Но даже в рамках своего театра Андроников в этот вечер особенно целомудрен. Не позволяет себе не то что «наигрывать», но даже играть – так, как это делает на эстраде или в других передачах. Он мог бы всех «изобразить», но, поступив так, он бы в прах рассыпал картину.
По природе своей Андроников – камерный рассказчик. В больших залах его обаяние интимного собеседника естественно уступает первое место другим его качествам. Здесь он с каждым один на один.
Его искусство ждало телевидения, как редко какое искусство.
Круг сужается. Напряжение растет. Нарисовав и закончив одну картину, Андроников переходит к следующей, еще более драматической, создавая ощущение беспросветной фатальности. Все катится к концу.

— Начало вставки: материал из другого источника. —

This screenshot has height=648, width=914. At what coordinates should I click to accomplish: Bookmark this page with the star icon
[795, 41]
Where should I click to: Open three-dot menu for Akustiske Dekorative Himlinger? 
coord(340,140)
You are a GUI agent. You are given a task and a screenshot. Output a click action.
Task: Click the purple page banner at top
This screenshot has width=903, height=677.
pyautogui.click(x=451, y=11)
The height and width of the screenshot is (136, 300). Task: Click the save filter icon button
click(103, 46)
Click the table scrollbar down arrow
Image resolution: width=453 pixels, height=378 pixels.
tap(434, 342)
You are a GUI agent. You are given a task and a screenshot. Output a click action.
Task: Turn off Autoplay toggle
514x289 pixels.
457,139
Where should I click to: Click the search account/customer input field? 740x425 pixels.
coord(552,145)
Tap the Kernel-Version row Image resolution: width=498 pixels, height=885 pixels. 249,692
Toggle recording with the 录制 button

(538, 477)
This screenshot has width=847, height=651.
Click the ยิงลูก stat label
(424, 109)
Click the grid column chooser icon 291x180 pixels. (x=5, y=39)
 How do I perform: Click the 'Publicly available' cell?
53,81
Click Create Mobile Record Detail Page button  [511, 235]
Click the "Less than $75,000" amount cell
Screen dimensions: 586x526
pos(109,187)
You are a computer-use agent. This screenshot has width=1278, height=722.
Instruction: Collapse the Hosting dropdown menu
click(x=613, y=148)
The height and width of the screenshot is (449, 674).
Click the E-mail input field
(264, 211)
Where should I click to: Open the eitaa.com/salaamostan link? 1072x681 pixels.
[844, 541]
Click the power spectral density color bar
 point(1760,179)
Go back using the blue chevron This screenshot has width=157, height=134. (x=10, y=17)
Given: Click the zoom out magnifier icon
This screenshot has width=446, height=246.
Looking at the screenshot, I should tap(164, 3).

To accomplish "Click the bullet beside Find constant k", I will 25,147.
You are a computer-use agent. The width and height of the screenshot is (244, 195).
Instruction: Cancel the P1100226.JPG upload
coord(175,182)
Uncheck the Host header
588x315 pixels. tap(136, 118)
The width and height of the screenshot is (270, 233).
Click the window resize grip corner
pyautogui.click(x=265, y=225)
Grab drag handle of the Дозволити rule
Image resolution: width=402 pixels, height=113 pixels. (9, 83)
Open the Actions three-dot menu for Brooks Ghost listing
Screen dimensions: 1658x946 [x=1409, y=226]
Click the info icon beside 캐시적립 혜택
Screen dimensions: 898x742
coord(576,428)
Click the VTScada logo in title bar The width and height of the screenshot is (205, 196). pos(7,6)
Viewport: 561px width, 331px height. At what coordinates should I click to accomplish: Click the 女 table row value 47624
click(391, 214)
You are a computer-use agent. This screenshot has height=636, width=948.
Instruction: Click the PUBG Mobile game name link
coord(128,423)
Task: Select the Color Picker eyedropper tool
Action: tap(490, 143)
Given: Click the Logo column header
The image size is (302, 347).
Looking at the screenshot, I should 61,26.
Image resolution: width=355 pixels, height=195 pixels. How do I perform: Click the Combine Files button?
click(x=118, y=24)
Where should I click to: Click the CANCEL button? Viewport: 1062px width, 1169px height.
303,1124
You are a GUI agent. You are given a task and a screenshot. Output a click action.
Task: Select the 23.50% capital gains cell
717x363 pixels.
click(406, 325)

Уже получен по почте пасквиль, и Пушкин посылает вызов Дантесу, уже перетрусивший Дантес объявляет о своей помолвке с Екатериной Гончаровой, а поэт продолжает бывать все в тех же домах, встречаться все с теми же людьми.
Андроников заботится, чтобы разлад Пушкина со своим кругом не ускользал от нашего внимания. А «круг» проглядел, что интимный светский скандал – таким полагали все, что происходит между Геккеренами и Пушкиными, – который друзья пытались уладить успокоительными беседами, переговорами, записками, – давно уже иное. Оттого не понимали и не одобряли они поведения поэта, отдавшегося на волю своих чувств, не считавшего нужным скрывать свое истинное отношение ни к Дантесу, ни к «свету».
Ему некуда деться, буквально некуда деться. Он одинок не в обществе врагов,
Еще один пласт тогдашнего бытия выступает все яснее.
Это нечто большое, расплывчатое, жесткое и непременное – ДВОР. Он повсюду, у него свойство всепроникающей материи.